The F-16 Fighting Falcon will continue fighting for years to come.

With 1,245 now in service, the F-16 is the most numerous Air Force aircraft.

The service has operated 2,231 of the 4,200 F-16s manufactured by Lockheed Martin and was receiving new ones from the factory until March 18, 2005, when Brig. Gen. Jeffrey R. Riemer delivered the last to Shaw Air Force Base, S.C.

In some ways, the F-16 is like your next-door neighbor. You know your neighbor well. You’re friendly. But unless something unusual happens, a familiar friend is easy to take for granted.

Now, Air Force officials are managing a gradual drawdown of their remaining Fighting Falcons. They’ve dealt with tradeoffs between modernizing a perfectly good, but old, fighter and buying newer fighters. They’ve invested plenty in F-16s and will keep some of the planes for decades.

So far, the F-16 has made an extraordinary journey.

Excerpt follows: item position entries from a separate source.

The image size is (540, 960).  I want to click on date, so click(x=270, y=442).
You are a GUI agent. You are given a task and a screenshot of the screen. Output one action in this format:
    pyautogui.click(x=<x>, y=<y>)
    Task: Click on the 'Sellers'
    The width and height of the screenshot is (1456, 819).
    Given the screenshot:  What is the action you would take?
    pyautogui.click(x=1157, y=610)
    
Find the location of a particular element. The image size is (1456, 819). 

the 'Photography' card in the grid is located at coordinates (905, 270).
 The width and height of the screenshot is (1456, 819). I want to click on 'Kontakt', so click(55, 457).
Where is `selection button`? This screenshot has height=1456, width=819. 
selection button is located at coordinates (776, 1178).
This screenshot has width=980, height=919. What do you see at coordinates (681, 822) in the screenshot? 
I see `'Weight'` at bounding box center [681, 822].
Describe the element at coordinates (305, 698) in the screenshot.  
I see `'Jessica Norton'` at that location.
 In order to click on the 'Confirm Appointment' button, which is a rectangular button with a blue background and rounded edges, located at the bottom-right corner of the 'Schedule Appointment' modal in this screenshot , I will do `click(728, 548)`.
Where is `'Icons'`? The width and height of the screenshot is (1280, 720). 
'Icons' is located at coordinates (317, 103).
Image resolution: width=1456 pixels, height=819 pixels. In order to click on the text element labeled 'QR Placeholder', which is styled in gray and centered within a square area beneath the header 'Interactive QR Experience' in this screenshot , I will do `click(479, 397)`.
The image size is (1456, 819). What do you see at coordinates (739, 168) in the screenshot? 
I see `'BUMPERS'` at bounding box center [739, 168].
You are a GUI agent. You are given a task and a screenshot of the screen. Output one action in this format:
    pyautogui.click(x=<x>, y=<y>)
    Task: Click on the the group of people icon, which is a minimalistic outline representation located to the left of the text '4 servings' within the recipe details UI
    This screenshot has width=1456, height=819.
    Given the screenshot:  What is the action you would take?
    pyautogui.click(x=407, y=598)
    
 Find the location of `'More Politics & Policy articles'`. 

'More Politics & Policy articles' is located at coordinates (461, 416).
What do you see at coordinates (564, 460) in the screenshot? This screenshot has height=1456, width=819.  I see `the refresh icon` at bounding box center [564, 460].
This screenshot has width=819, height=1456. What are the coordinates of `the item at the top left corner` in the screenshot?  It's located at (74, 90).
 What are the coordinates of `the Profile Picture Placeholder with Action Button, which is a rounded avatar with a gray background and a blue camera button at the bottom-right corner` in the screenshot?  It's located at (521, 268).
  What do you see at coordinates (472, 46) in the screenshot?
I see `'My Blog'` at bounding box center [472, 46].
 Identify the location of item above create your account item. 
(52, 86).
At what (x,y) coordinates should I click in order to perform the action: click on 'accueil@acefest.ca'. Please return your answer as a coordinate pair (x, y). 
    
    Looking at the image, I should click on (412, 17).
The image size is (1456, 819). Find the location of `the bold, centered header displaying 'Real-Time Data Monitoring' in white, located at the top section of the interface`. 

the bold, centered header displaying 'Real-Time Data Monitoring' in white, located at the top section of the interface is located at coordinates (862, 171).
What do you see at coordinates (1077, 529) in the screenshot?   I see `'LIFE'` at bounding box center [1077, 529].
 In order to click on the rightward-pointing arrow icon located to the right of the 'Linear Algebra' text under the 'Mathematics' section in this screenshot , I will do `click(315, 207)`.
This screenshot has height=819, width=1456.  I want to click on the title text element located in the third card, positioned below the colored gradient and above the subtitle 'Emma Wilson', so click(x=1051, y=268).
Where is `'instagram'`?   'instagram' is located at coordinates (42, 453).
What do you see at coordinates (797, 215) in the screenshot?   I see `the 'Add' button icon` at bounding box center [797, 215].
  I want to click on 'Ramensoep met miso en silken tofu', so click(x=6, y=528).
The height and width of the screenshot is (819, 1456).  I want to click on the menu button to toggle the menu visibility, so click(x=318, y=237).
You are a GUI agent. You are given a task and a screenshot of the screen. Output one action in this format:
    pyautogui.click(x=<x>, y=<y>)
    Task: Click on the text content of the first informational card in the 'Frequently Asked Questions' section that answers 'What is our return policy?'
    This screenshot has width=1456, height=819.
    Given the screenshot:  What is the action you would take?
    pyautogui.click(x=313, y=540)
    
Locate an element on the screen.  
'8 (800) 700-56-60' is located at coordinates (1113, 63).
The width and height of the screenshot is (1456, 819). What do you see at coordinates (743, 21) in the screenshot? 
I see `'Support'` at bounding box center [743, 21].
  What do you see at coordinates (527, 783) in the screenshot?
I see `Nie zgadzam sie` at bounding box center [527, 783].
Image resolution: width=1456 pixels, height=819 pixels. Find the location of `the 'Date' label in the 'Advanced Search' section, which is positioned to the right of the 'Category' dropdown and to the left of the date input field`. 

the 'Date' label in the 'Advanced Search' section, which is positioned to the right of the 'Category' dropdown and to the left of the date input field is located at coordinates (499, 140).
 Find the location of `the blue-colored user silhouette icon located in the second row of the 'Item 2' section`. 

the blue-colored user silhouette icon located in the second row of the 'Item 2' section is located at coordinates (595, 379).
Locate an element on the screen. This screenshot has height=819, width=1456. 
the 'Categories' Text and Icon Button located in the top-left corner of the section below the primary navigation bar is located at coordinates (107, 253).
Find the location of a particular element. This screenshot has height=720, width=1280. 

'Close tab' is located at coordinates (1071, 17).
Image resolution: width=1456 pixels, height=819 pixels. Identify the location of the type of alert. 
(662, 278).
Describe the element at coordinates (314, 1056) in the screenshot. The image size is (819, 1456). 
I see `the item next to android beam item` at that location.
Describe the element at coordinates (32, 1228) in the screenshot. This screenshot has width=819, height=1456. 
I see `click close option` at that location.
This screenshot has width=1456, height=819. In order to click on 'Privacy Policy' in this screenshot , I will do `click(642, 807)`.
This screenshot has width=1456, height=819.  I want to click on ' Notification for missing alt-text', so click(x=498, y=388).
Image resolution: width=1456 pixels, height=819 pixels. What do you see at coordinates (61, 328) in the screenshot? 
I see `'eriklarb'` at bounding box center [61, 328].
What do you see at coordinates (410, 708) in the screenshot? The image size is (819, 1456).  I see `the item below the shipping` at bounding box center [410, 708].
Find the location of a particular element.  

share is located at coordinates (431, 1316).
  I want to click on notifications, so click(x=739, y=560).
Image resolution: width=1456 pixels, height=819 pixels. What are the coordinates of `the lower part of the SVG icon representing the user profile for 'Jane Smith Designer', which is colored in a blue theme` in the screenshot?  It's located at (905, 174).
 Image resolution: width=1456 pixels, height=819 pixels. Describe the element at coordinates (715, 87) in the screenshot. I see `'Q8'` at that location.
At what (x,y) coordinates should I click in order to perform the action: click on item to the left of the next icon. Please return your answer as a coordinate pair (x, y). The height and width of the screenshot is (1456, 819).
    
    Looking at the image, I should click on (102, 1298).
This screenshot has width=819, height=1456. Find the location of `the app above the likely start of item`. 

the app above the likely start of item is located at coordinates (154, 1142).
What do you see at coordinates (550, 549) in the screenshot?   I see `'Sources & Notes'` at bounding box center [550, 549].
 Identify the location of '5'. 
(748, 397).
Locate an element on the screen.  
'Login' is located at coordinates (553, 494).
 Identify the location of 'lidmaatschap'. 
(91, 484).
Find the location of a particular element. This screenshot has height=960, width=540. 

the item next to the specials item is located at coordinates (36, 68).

It owes its origin to wrongheaded Pentagon upstarts who campaigned in the late 1960s for a no-frills, lightweight fighter that would be smaller and cheaper than the F-15 Eagle.

Rarely have officials been so misguided. Fortunately, when the engineering team led by Harry Hillaker designed the F-16, it created a more robust aircraft than the “lightweight fighter mafia” had envisioned.

When delivery of F-16s began at Hill Air Force Base, Utah, in January 1979, we lived in a different world. The U.S. had only begun shaping strategy and doctrine to enable most war fighting to be done at night. The technology used in the newest combat aircraft was nearly all analog then: An F-16 pilot still relied on round dials.

The oldest F-16s in inventory, the sole F-16A block 15 and dozens of F-16C/D block 25s, 30s and 32s, still have analog instruments, nicknamed “steam gauges.” F-16C/D block 40/42s and 50/52s have digital instruments, or “glass cockpits.” In other respects, almost everything has changed.

The 1984 introduction of the AN/AAQ-13 and -14 LANTIRN navigation and targeting pods in the F-16C/D block 40 model was a turning point. LANTIRN stands for “low altitude navigation and targeting infrared for night.” By the 1991 Persian Gulf War, when the F-16 airframe was no longer new, U.S. forces had completed the switch to fighting at night. Our decision to do battle during the nocturnal hours marks one of the most profound revolutions in the history of warfare.

Today, navigation pods are no longer needed and LANTIRN has given way to the AN/AAQ-28 Litening II and AN/AAQ-33 Sniper XR targeting pods on most F-16s and some other fighters. We can’t always pick where and when we fight, but our effectiveness during the hours of darkness remains a vital tool.

According to plans, and depending upon production of the F-35A Lightning II joint strike fighter, the F-16 fleet will drop to 1,086 aircraft by the end of 2012, with 646 in the active force, 381 in the Air National Guard and 59 in the Air Force Reserve.

As one of the few single-engine fighters in the world, the F-16 suddenly has a new selling point: Fuel prices have become a serious issue for the Air Force.

Yes, it is familiar, ubiquitous and older than some of its pilots and maintainers, but today’s F-16 is like new wine in an old bottle. It is a thing of quality.

And the F-16 Fighting Falcon has never received the accolade it deserves.